- [DIRECTIONS] Write the records out again, precisely as they stand.

Dataset entries
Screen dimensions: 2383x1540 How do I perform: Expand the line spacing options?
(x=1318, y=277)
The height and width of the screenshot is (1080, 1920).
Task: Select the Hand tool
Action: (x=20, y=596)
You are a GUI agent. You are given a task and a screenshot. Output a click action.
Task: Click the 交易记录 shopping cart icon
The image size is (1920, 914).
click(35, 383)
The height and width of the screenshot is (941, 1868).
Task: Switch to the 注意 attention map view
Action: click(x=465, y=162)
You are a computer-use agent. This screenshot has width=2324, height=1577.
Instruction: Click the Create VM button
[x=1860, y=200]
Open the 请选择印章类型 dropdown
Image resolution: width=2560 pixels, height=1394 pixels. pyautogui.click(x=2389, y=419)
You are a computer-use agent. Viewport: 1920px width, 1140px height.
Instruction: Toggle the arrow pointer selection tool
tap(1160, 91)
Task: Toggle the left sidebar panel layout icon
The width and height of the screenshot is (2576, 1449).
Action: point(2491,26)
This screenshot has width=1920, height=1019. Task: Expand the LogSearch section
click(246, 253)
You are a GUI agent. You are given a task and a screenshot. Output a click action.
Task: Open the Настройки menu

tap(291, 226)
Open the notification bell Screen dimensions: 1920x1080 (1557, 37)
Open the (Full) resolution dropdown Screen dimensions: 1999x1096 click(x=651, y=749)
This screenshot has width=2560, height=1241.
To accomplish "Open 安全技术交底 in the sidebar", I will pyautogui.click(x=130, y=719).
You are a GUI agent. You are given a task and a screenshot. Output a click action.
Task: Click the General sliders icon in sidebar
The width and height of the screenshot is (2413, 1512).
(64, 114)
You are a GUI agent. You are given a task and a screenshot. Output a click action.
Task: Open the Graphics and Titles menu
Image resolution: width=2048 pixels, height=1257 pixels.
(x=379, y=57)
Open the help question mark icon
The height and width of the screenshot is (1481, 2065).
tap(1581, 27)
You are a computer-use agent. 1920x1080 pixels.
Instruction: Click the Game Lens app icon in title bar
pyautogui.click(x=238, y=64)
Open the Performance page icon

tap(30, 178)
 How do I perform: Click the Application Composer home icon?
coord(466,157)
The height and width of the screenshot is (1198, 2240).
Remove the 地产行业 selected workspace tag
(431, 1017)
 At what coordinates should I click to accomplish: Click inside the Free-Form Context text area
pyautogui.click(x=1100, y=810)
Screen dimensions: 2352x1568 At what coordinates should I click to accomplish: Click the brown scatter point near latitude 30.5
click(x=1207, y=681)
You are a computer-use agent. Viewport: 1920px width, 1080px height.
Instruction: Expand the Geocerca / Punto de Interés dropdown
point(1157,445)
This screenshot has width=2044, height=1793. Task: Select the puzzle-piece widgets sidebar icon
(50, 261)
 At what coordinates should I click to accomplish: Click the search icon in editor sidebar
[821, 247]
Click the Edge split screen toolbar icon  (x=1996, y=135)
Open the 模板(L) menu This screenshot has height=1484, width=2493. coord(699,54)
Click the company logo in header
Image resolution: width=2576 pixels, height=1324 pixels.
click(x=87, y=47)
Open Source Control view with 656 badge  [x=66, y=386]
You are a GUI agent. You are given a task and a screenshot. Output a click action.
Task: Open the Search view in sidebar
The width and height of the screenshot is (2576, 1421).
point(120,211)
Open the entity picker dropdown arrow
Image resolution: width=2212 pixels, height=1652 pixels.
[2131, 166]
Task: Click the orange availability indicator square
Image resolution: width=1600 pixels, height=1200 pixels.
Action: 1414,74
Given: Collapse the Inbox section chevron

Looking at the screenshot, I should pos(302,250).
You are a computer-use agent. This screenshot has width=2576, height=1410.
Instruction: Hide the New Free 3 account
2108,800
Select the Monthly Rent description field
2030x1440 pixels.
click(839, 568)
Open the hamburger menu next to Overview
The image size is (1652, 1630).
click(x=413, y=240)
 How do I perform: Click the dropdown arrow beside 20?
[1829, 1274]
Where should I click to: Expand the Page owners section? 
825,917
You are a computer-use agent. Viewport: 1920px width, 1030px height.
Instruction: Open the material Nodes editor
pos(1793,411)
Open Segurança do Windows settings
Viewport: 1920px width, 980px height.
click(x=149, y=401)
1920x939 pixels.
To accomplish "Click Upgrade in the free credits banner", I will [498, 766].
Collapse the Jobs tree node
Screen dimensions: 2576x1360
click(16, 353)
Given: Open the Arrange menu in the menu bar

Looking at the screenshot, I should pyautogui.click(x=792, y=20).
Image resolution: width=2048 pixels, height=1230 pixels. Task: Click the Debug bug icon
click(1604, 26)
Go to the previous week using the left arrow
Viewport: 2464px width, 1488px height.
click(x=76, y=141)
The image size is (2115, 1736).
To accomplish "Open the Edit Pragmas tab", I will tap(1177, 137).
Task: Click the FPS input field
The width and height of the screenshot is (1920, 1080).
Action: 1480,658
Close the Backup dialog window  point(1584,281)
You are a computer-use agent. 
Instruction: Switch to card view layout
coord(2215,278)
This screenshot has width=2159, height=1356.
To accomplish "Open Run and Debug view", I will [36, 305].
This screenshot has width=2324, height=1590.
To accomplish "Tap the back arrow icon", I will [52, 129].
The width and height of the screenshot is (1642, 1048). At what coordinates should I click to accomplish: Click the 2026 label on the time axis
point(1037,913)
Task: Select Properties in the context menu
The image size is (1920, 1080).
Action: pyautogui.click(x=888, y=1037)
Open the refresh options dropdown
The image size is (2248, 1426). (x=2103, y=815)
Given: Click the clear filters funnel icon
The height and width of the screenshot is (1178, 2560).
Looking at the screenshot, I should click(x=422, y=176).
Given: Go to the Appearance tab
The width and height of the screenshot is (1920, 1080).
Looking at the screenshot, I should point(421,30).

- [ANSWER SPACE]
Screen dimensions: 2383x1540 How do I perform: Expand the line spacing options?
(x=1318, y=277)
The height and width of the screenshot is (1080, 1920).
Task: Select the Hand tool
Action: (x=20, y=596)
You are a GUI agent. You are given a task and a screenshot. Output a click action.
Task: Click the 交易记录 shopping cart icon
The image size is (1920, 914).
click(35, 383)
The height and width of the screenshot is (941, 1868).
Task: Switch to the 注意 attention map view
Action: click(x=465, y=162)
You are a computer-use agent. This screenshot has width=2324, height=1577.
Instruction: Click the Create VM button
[x=1860, y=200]
Open the 请选择印章类型 dropdown
Image resolution: width=2560 pixels, height=1394 pixels. pyautogui.click(x=2389, y=419)
You are a computer-use agent. Viewport: 1920px width, 1140px height.
Instruction: Toggle the arrow pointer selection tool
tap(1160, 91)
Task: Toggle the left sidebar panel layout icon
The width and height of the screenshot is (2576, 1449).
Action: point(2491,26)
This screenshot has width=1920, height=1019. Task: Expand the LogSearch section
click(246, 253)
You are a GUI agent. You are given a task and a screenshot. Output a click action.
Task: Open the Настройки menu

tap(291, 226)
Open the notification bell Screen dimensions: 1920x1080 (1557, 37)
Open the (Full) resolution dropdown Screen dimensions: 1999x1096 click(x=651, y=749)
This screenshot has width=2560, height=1241.
To accomplish "Open 安全技术交底 in the sidebar", I will pyautogui.click(x=130, y=719).
You are a GUI agent. You are given a task and a screenshot. Output a click action.
Task: Click the General sliders icon in sidebar
The width and height of the screenshot is (2413, 1512).
(64, 114)
You are a GUI agent. You are given a task and a screenshot. Output a click action.
Task: Open the Graphics and Titles menu
Image resolution: width=2048 pixels, height=1257 pixels.
(x=379, y=57)
Open the help question mark icon
The height and width of the screenshot is (1481, 2065).
tap(1581, 27)
You are a computer-use agent. 1920x1080 pixels.
Instruction: Click the Game Lens app icon in title bar
pyautogui.click(x=238, y=64)
Open the Performance page icon

tap(30, 178)
 How do I perform: Click the Application Composer home icon?
coord(466,157)
The height and width of the screenshot is (1198, 2240).
Remove the 地产行业 selected workspace tag
(431, 1017)
 At what coordinates should I click to accomplish: Click inside the Free-Form Context text area
pyautogui.click(x=1100, y=810)
Screen dimensions: 2352x1568 At what coordinates should I click to accomplish: Click the brown scatter point near latitude 30.5
click(x=1207, y=681)
You are a computer-use agent. Viewport: 1920px width, 1080px height.
Instruction: Expand the Geocerca / Punto de Interés dropdown
point(1157,445)
This screenshot has width=2044, height=1793. Task: Select the puzzle-piece widgets sidebar icon
(50, 261)
 At what coordinates should I click to accomplish: Click the search icon in editor sidebar
[821, 247]
Click the Edge split screen toolbar icon  (x=1996, y=135)
Open the 模板(L) menu This screenshot has height=1484, width=2493. coord(699,54)
Click the company logo in header
Image resolution: width=2576 pixels, height=1324 pixels.
click(x=87, y=47)
Open Source Control view with 656 badge  [x=66, y=386]
You are a GUI agent. You are given a task and a screenshot. Output a click action.
Task: Open the Search view in sidebar
The width and height of the screenshot is (2576, 1421).
point(120,211)
Open the entity picker dropdown arrow
Image resolution: width=2212 pixels, height=1652 pixels.
[2131, 166]
Task: Click the orange availability indicator square
Image resolution: width=1600 pixels, height=1200 pixels.
Action: 1414,74
Given: Collapse the Inbox section chevron

Looking at the screenshot, I should pos(302,250).
You are a computer-use agent. This screenshot has width=2576, height=1410.
Instruction: Hide the New Free 3 account
2108,800
Select the Monthly Rent description field
2030x1440 pixels.
click(839, 568)
Open the hamburger menu next to Overview
The image size is (1652, 1630).
click(x=413, y=240)
 How do I perform: Click the dropdown arrow beside 20?
[1829, 1274]
Where should I click to: Expand the Page owners section? 
825,917
You are a computer-use agent. Viewport: 1920px width, 1030px height.
Instruction: Open the material Nodes editor
pos(1793,411)
Open Segurança do Windows settings
Viewport: 1920px width, 980px height.
click(x=149, y=401)
1920x939 pixels.
To accomplish "Click Upgrade in the free credits banner", I will [498, 766].
Collapse the Jobs tree node
Screen dimensions: 2576x1360
click(16, 353)
Given: Open the Arrange menu in the menu bar

Looking at the screenshot, I should pyautogui.click(x=792, y=20).
Image resolution: width=2048 pixels, height=1230 pixels. Task: Click the Debug bug icon
click(1604, 26)
Go to the previous week using the left arrow
Viewport: 2464px width, 1488px height.
click(x=76, y=141)
The image size is (2115, 1736).
To accomplish "Open the Edit Pragmas tab", I will tap(1177, 137).
Task: Click the FPS input field
The width and height of the screenshot is (1920, 1080).
Action: 1480,658
Close the Backup dialog window  point(1584,281)
You are a computer-use agent. 
Instruction: Switch to card view layout
coord(2215,278)
This screenshot has width=2159, height=1356.
To accomplish "Open Run and Debug view", I will [36, 305].
This screenshot has width=2324, height=1590.
To accomplish "Tap the back arrow icon", I will [52, 129].
The width and height of the screenshot is (1642, 1048). At what coordinates should I click to accomplish: Click the 2026 label on the time axis
point(1037,913)
Task: Select Properties in the context menu
The image size is (1920, 1080).
Action: pyautogui.click(x=888, y=1037)
Open the refresh options dropdown
The image size is (2248, 1426). (x=2103, y=815)
Given: Click the clear filters funnel icon
The height and width of the screenshot is (1178, 2560).
Looking at the screenshot, I should click(x=422, y=176).
Given: Go to the Appearance tab
The width and height of the screenshot is (1920, 1080).
Looking at the screenshot, I should point(421,30).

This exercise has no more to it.